Power  /  Comparison

Echo Chambers

Parallels between the American Revolution and the U.S. Capitol riot.

Anthony Antonio has been charged with five crimes related to his participation in the January 6, 2021 insurrection, including violent entry and disorderly conduct on Capitol grounds. His attorney, Joseph Hurley, does not deny Antonio engaged in illegal and violent actions on that day but claims that his client suffers from “Foxitis.” As Hurley tells it, after Antonio lost his job he sat at home and watched Fox News endlessly “and started believing what was being fed to him.” Other defense attorneys have made similar claims about their clients. In an expletive-riddled interview, attorney Albert Watkins said of the insurrectionists, “Fuck, they were subjected to four-plus years of goddamn propaganda the likes of which the world has not seen since fucking Hitler.”

Blaming powerful political figures or the press for insurrection has a long American history. For those of us who study the era of the American Revolution, this construction is all too familiar. The language was different, of course, but the sentiment was the same. Eighteenth-century men and women held the belief that a few designing men could convince otherwise-innocent people to act irrationally. There was no Fox News, of course, but there were newspapers and pamphlets, town meetings and tavern toasts, all of which had the potential to delude the multitudes and open the doors to violence and insurrection.

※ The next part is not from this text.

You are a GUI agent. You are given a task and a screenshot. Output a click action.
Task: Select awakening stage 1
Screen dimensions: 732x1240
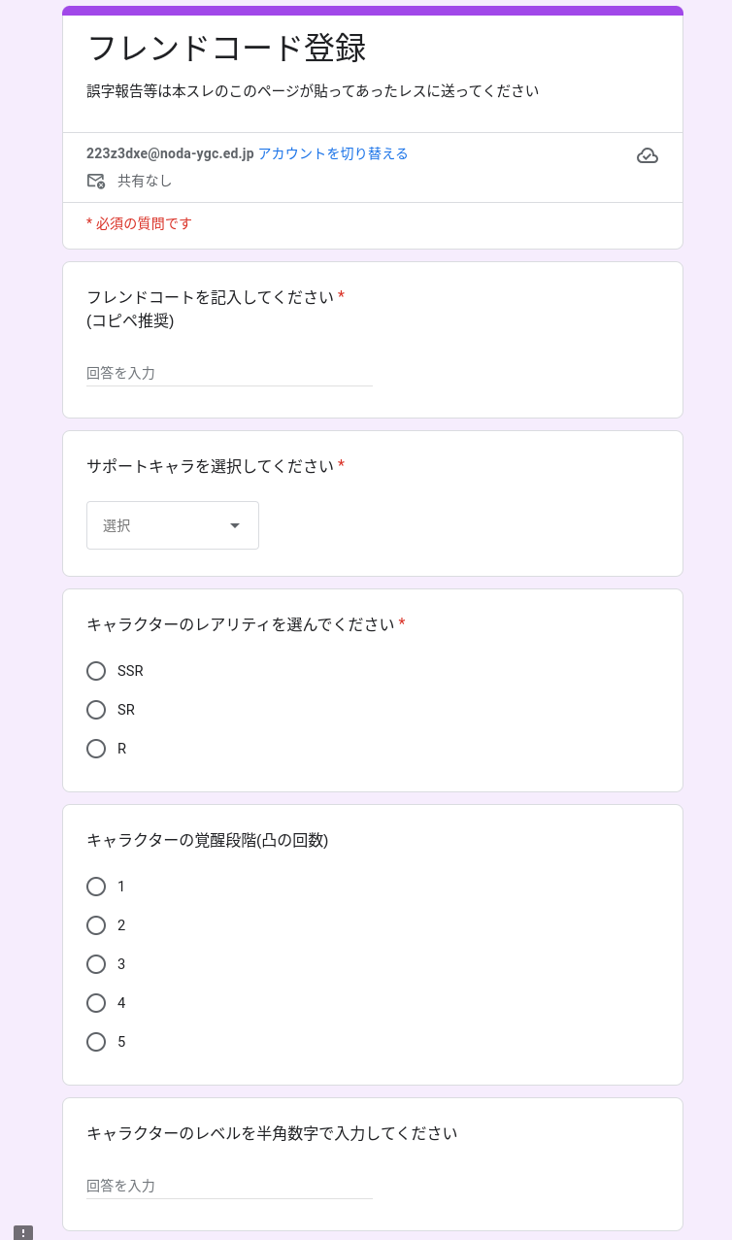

We can see this in the events leading up to the American Revolution. If General Thomas Gage were keen on coining new words, he might have come up with “Hancockitis” or “Adamsitis” to explain the growing rebellion of North American colonists in early 1775. In the aftermath of the Battles of Lexington and Concord, Gage vainly attempted to restore obedience to the British government in the Massachusetts Bay colony. He believed that in their hearts the majority of the colonists preferred law and order to the growing rebellion but that their minds had been deluded by powerful and conniving men, chiefly John Hancock and Samuel Adams.